*SUPPLIED DATA:*

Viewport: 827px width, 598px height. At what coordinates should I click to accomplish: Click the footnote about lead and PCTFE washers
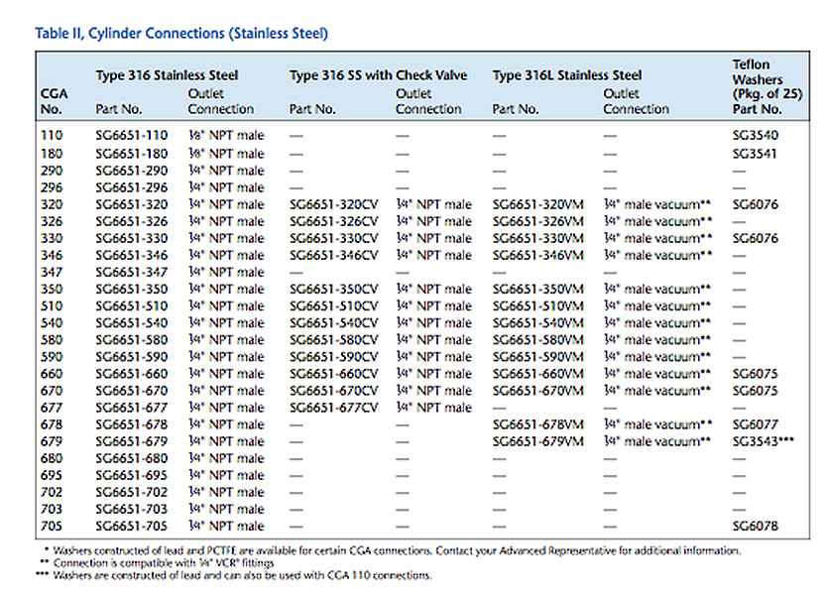click(387, 551)
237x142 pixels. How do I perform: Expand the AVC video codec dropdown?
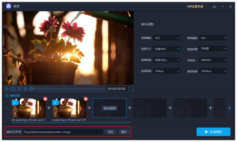tap(167, 38)
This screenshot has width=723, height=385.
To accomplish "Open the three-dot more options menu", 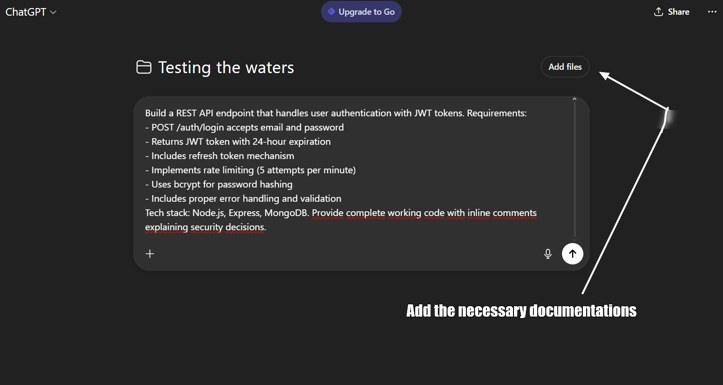I will point(712,12).
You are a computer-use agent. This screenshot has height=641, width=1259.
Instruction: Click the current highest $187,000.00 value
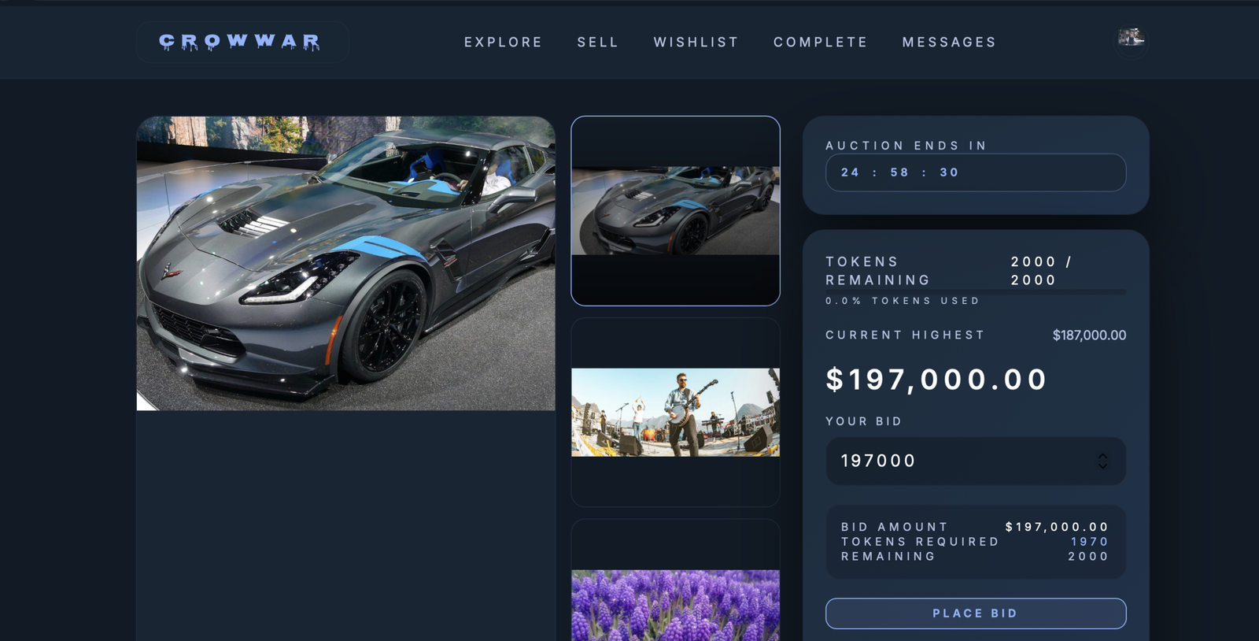click(1089, 335)
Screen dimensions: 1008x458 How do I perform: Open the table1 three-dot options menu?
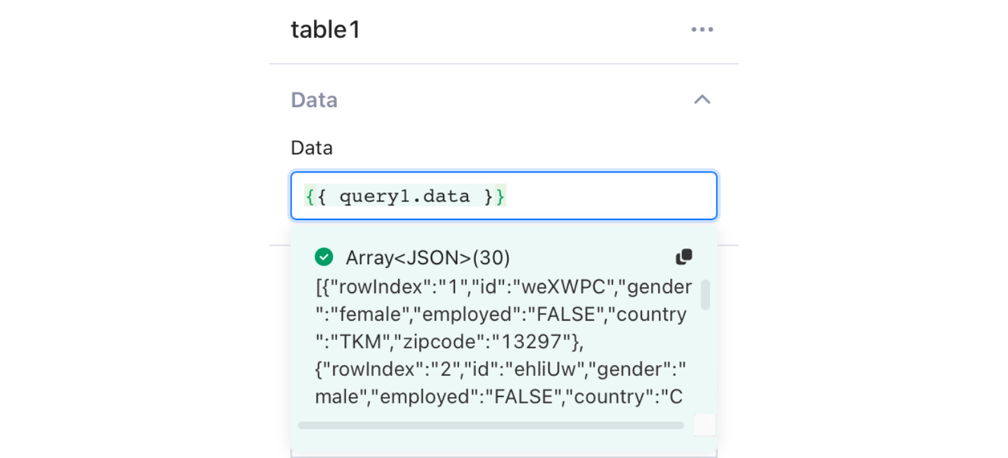point(702,30)
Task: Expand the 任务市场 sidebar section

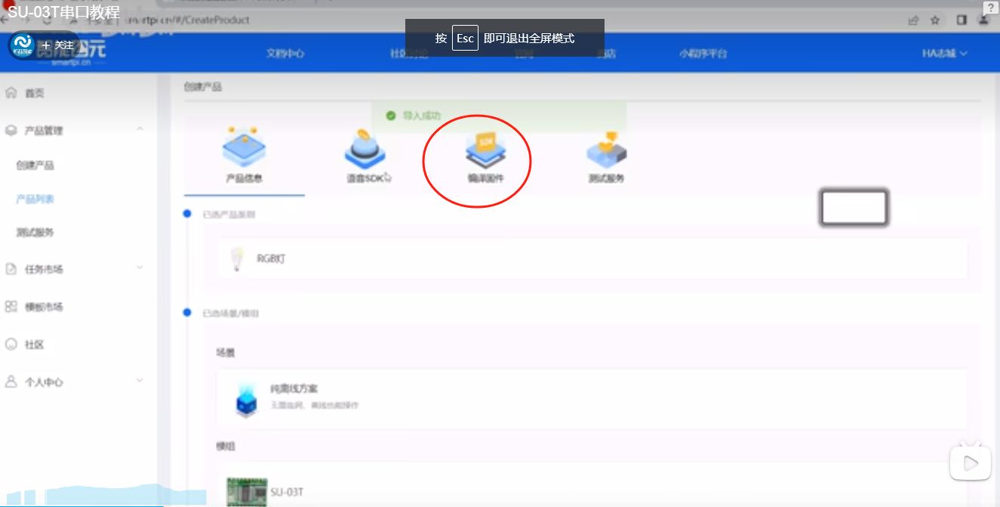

*WORK REQUEST:* Using the records above, copy all lines that include the word "This".

*COMPLETED EXERCISE:*
This screenshot has width=723, height=385.
You are a computer-use agent. This screenshot has height=641, width=1259.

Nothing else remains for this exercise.